STUDY TEXT ->
────────────────────────────────────────

The best method I know of is effective, but requires up-front work by the developers, and some test framework development by at least a Visual Basic level programmer. In practice, useful tests can be developed a half step behind the GUI developers and could be done earlier if anyone ever scheduled it like that. Unfortunately, what needs to happen is sufficiently specific to the technology/functionality involved that I don't know of a full commercial product. (Or maybe no one wants to buy or support a product that actually does it all?) But I haven't looked for a year+ : not since Q1 1997.

The standard cycle I have abstracted (and perhaps over-stated) from observation of multiple organizations goes:

0) GUIs are tested manually, often by the developers themselves. This is very unreliable and expensive. For new GUIs or those being significantly changed, quality is low, and failures at integration time or during user acceptance tests are common.

1) ScreenScraper/replay based GUI test techniques are adopted. In a few months, someone notices that these don't work, though they are beloved by managers looking for cheap solutions. The problem is that every time you change the screen layout all existing tests become useless, which means you have no regression tests. [See RegressionTesting.] Also, you can't write tests till the GUIs are finished, which means that the developers (often contractors) are unavailable to answer questions and the cost of writing the tests includes the cost of having the test authors reverse engineer the GUI.

2) Someone convinces the org that the methods that do work require the GUI tests to be written at "screen object level": e.g. in terms of send a message (or better, do an abstracted operation) to a certain control. For this to work, EVERY control must have a unique name, preferably meaningful. (NOT just button1 ... button89.) This requires up-front developer assistance and enforced "GUI coding standards" and forbids the use of some standard Wizards and other tools which uselessly rename all GUI controls every time you make a change to the visual screen layout.

3) For each screen (or better, UseCase) one can write a test script which exercises it. Use a commercial testing tool which allows writing these at the object/event level if possible. (Windows test modes are full of nasty special cases.) Structure the scripts with initialization, body, cleanup ...subscripts or sections which you can reuse later as appropriate to the GUI functionality you are testing. Each run of the test script should be independent of all others: you will often want to run a specific one of what will be many scripts.

4) However, for each such script there are MANY "test cases", representing different values/choices for the controls. If you just write the scripts, you will have an incredible number of scripts to maintain.

Instead, write the scripts generically, with named variables rather than literals and appropriate handling of optional (hence possibly missing) values. You will have a small number of scripts (maybe 1) per screen or task you are testing.

────────────────────────────────────────

DATA ->
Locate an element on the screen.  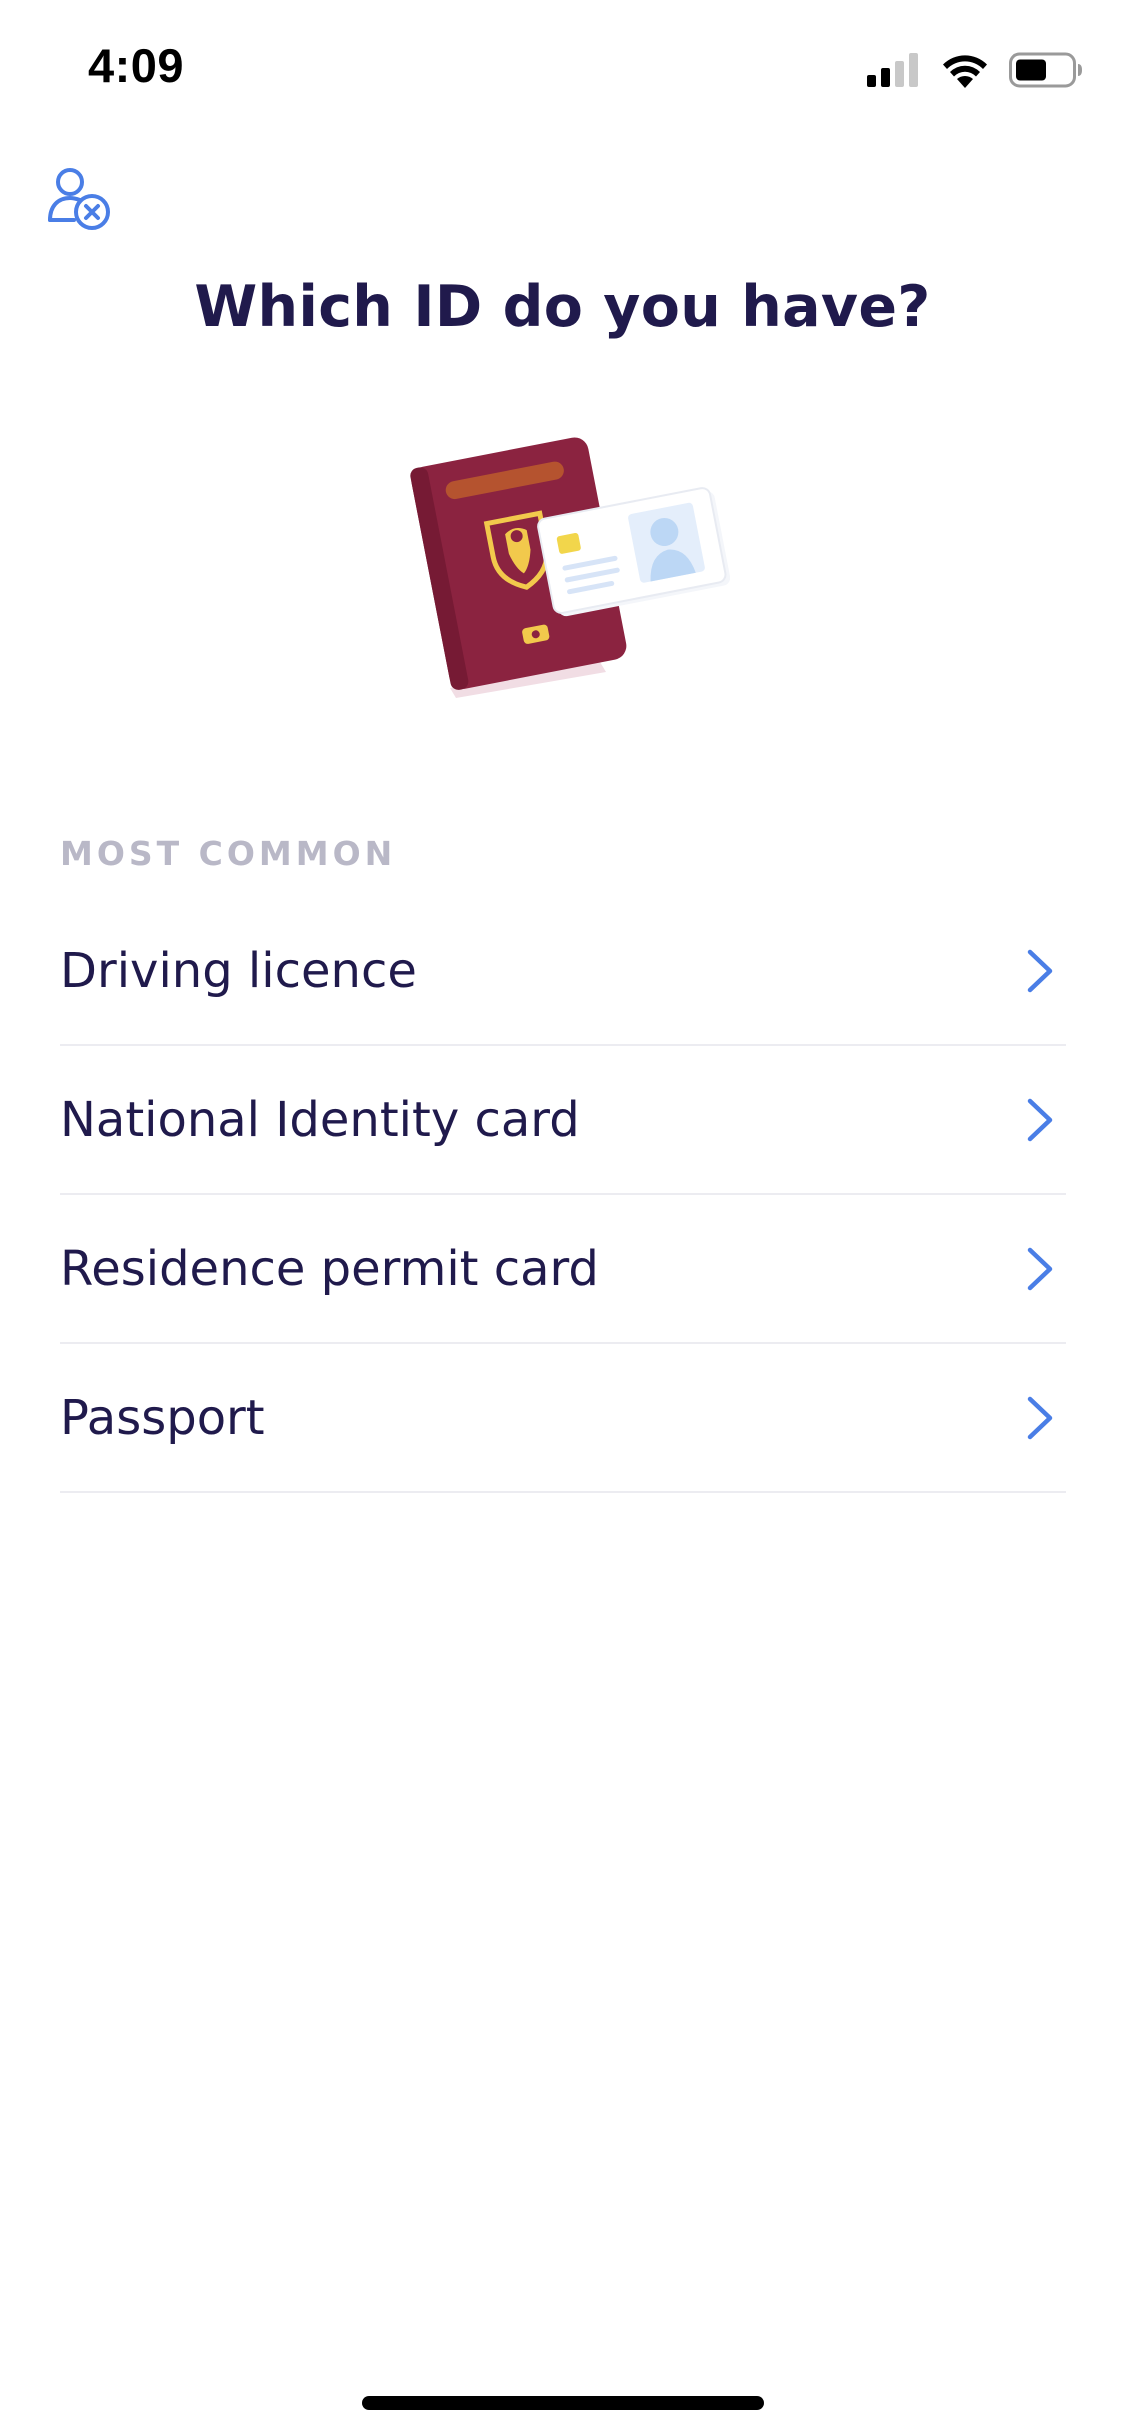
list-item-label: Residence permit card is located at coordinates (330, 1268).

────────────────────────────────────────

EXERCISE GOAL ->
Continue the writing on automated GUI testing from its final sentence, keeping its numbered steps and plain practical tone.

TASK RESPONSE ->
Define the test cases as rows in a database or flat file. MS Access works well for this: the "script runner" can be a VB program inside an Access DB which invokes the test script, passing in the values (or the test script can fetch the values itself....) Sometimes you store (control_name, value) tuples to define a test case, which avoids needing a new relational table/screen.

A real UsersManual? is very helpful here. If you already have one and the full toolset this process is building, you can start here before the GUI exists, filling in screen control names later.

Failing results should normally be logged and summarized (in another table) and possibly mailed to a contact/screen or GUI. You really do NOT want to have to only find one failure at a time. However, a single test script should typically terminate on first failure, as other problems will then cascade.

5) At this point, it is then a "simple" extension to create a test development environment, complete with versioning tests for different GUI versions, screens to automate setting up a new test/script, review & report test development status and semi-randomly choose values based on min/max meta-data for the controls, etc.

You now have a method for very efficiently developing GUI regression tests which can survive across many releases. [See RegressionTesting.] Of course, the whole process took longer than the original GUI project that asked for it. But later projects will benefit.

Of course, this being Windows, none of your tools will likely be under change control. Nor well documented.

At this point, the cycle usually continues:

6) The person developing the test environment falls in love with it and stops developing tests. The environment becomes increasingly Gothic, the MS Access infrastructure is prone to data and version lossage and the sheer volume of stuff you are dumping into MS Access starts to overwhelm it.

Meanwhile, other new hires (testing groups have high turnover) find it too hard/undocumented and long for a simpler method (or at least their method.)

The constraints on developing GUIs which fit the framework annoy new GUI developers, who complain to their managers that the coding rules are uselessly delaying their projects and forbidding their use of the most recent GUI technology. (Normally the test framework needs some support builtin for each class of screen control. If "overhead" expenditures for things like updating the framework are being controlled....)

7) A new senior manager comes in who think testing is fundamentally simple ("Just record the key clicks!") and doesn't see why he should be paying for all this VB development effort and support. Many of the GUI developers and some of the testing group finds the setup effort, support/coding constraints and learning curve excessive.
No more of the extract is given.